- EXCERPTED PASSAGE -
▬▬▬

There it is again. The DM is an "edgelord" or "not imaginative" if they insist on keeping the internal logic of their world consistent. So, to put it another way, the DM should just not have the natives of their world act in a consistent manner. I play in a campaign like that. It is fun. But it also makes race little more than bonus to stats. Mentioned once and forgotten. D&D can be played that way - it can also be played with consistent logic from the DM, where NPCs act in accordance to what they know and understand.
As has been said a hundred times, neither way is right or wrong. Unless of course the DM is being an "edgelord" or "unimaginative."
Gross. And an edgy exaggeration of how people actually behave. Sure, such things happen IRL, but even in 1940 you could go shopping in plenty of places the US with a German accent without getting arrested (lol wut) or physically attacked, and if you were attacked, there was a solid chance that someone would object. If you also happened to be an obviously dangerous person, in a group of Americans and Brits who are also obviously dangerous? Chances of your being bothered are pretty low.
I want to be sensitive to RL people. I do not like to use them in a fantasy world. We draw inspiration from cultures we know, and most of the time, mash three or four of them together to get a fantasy culture. That is where, imho, the connections cease to end. If the orcs are compelled to be warlike by Gruumsh, the deity, in a DM's world, so be it. If the drow really do worship Lolth and hold her ideals as "the one and only way," in a Dm's world, so be it. If the githyanki, through their culture and upbringing, despise and are at war with githzerai, and torture, kill, maim, and do all sorts of evil things to them in a DM's world, so be it.

▬▬▬

- MATERIAL SHOWN -
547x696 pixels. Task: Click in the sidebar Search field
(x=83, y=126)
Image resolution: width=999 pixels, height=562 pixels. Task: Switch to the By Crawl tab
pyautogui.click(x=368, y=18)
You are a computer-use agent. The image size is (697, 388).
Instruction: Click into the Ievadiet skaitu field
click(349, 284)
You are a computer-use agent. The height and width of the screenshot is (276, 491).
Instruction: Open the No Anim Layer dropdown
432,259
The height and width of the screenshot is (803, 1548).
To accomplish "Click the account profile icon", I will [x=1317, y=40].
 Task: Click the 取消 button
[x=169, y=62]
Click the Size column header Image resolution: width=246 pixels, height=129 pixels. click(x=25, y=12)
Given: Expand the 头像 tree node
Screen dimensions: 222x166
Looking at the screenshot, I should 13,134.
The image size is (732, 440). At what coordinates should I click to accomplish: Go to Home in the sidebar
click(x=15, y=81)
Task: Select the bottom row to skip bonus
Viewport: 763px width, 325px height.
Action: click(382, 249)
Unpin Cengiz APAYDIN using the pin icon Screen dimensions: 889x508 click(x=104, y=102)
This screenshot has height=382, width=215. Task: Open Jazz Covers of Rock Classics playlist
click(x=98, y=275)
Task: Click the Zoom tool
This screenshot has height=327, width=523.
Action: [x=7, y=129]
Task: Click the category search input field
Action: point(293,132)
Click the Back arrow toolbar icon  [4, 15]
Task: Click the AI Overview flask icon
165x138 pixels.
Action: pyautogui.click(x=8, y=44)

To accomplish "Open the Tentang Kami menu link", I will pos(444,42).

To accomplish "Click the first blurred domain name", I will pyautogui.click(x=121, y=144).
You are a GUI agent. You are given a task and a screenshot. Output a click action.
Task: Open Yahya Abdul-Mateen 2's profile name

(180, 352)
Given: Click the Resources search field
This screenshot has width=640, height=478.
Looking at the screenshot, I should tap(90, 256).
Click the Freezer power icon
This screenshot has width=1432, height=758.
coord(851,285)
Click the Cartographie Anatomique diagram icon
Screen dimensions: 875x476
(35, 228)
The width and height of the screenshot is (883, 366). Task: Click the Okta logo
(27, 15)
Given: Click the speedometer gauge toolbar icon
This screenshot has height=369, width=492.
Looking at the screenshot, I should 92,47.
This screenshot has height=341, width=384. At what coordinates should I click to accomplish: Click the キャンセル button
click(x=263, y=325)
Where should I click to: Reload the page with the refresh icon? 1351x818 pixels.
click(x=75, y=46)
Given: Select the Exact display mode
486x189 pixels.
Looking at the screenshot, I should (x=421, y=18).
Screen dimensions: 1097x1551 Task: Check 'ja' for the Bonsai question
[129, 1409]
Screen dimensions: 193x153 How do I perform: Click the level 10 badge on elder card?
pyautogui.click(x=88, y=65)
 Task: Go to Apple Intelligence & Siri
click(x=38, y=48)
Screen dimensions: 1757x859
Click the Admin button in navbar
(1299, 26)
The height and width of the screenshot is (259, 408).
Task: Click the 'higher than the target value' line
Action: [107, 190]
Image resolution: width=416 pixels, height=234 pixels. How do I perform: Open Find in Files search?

▬▬▬

- PROBLEMS TO SOLVE -
1: In the D&D post, which deity compels the orcs to be warlike?
2: List every fantasy people or race that the D&D post names.
3: Continue the D&D post about worldbuilding from where it stops.
The material that comes with the D&D post is not needed for any of this.

- ANSWERS TO THIS EXERCISE -
1: Gruumsh.

2: Orcs, drow, githyanki, githzerai

3:
But what you are saying is there can always be one or a group that doesn't follow the norm. Yes. That is true. But it doesn't mean the rest of the world believes that. Tell that to the githzerai kingdom that just had half of their outlying posts killed.
Yet you insist, just like in the last statement, that the DM just glaze over it with sugar coating. Have the githzerai treat every githyanki as an individual. It breaks internal logic.
Arbitrary nonsense, and bad worldbuilding practice, unless you're maybe running a one shot or short limited campaign for strangers. Most people don't play with strangers as their primary play experience, so most of the discussion will naturally not take that scenario into account. It's neither the norm nor the ideal. But even when I ran DnD for kids at the public library, before Covid, I'd consider it a weakness as a worldbuilder and a storyteller to intentionally create a world scenario in which I "can't" add anything to the region of play.
Wow. So a place like Shadowfell is "arbitrary nonsense" and "bad worldbuilding." Good to know.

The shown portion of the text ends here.